Here's what to consider if you're trying to get a credit card while unemployed.
Do You Need to Have a Job to Get a Credit Card?
It isn't necessary to be employed to get a credit card. However, the Credit CARD Act of 2009 requires card issuers to consider your ability to repay any debt you incur with the account during the application process.
In other words, not having a job won't stop you from getting approved, but not having any income might.
Fortunately, credit card issuers can consider any income to which you have reasonable access. If you're 21 or older, that includes:
- Income from a spouse or partner
- Allowances and gifts
- Trust fund distributions
- Retirement account distributions
- Social Security income
- Scholarships and grants (for students)
If you're under 21, the list is limited to personal income, allowances, scholarships and grants. If you're unemployed and receive income from any of these sources, you can include it on your credit card application.
Just note that while you're allowed to report this income, card issuers may ask you the source of your income, and some may prefer certain sources of income over others.
What to Consider Before Applying for Credit With No Income
Whether you're thinking of getting a credit card or any other type of credit while you're unemployed, it's important to consider the path forward before you pull the trigger.
The most important consideration is your ability to pay off any purchases you make. Credit card minimum monthly payments are just a small percentage of your balance—usually with a flat minimum, such as $25—which can make it easy to afford payments during your job search.
But if your budget is extremely tight, not being able to make a payment could exacerbate your financial struggles. And if you're late 30 days or more, it will damage your credit score. What's more, late payments remain on your credit report for seven years, and while their influence on your credit score decreases over time, they can still make it difficult to get approved for credit in the future.
Also keep in mind that credit cards typically charge higher interest rates than many other loan types.
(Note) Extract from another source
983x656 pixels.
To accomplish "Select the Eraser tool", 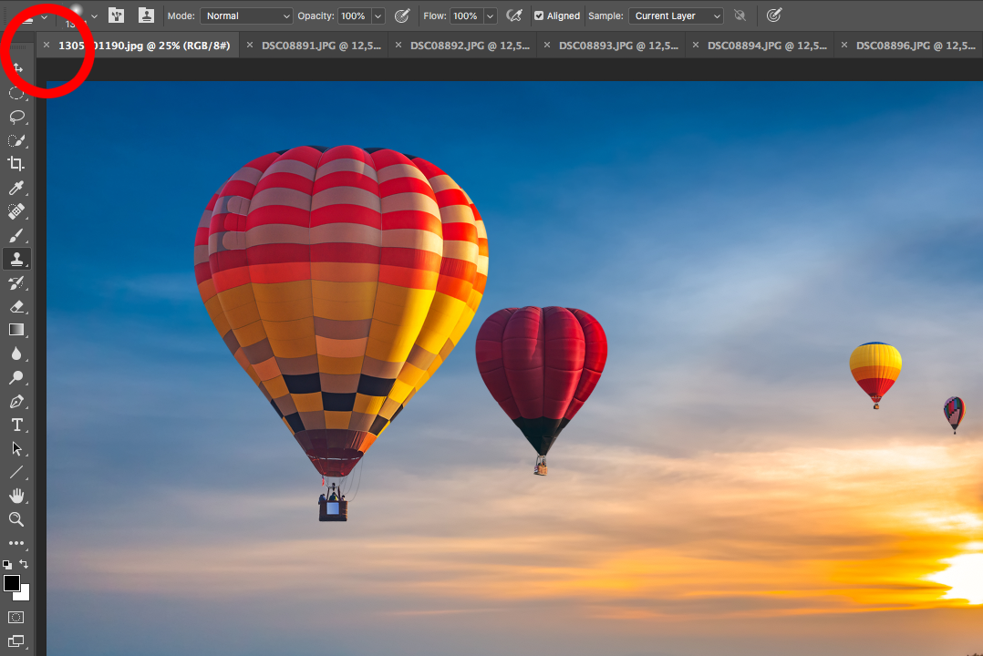I will 16,306.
If you can't afford to pay off your balance in full each month, you could end up paying an annual percentage rate (APR) upwards of 20%, especially if your credit isn't in tip-top shape.
If you understand these potential dangers and still plan to get a credit card, shop around and compare options. If your credit is good or better—this typically means a FICO® Score☉ of 670 or higher—you may even be able to get a card with an introductory 0% APR promotion, which can give you time to find a job and pay off your debt interest-free.
If you're in a financial bind and need cash right away, look into a personal loan, which may charge a lower interest rate than a credit card.
Keep an Eye on Your Credit While You Search for a Job
Unemployment can wreak havoc on your financial health and make it difficult to keep up with your debt payments. As you search for your next job, check your FICO® Score regularly and watch for changes that could make it difficult to get access to credit when you need it.
Also, if necessary, ask your existing creditors about modified repayment options. Lenders are generally willing to work with people who are suffering from financial hardship because it's better than not getting any payments at all. Working with your lender can help you avoid making late payments or getting to a point where your account is sent to collections.
As you take these steps to preserve your credit history, you'll be in a better position to get back on your feet financially when you start your new job.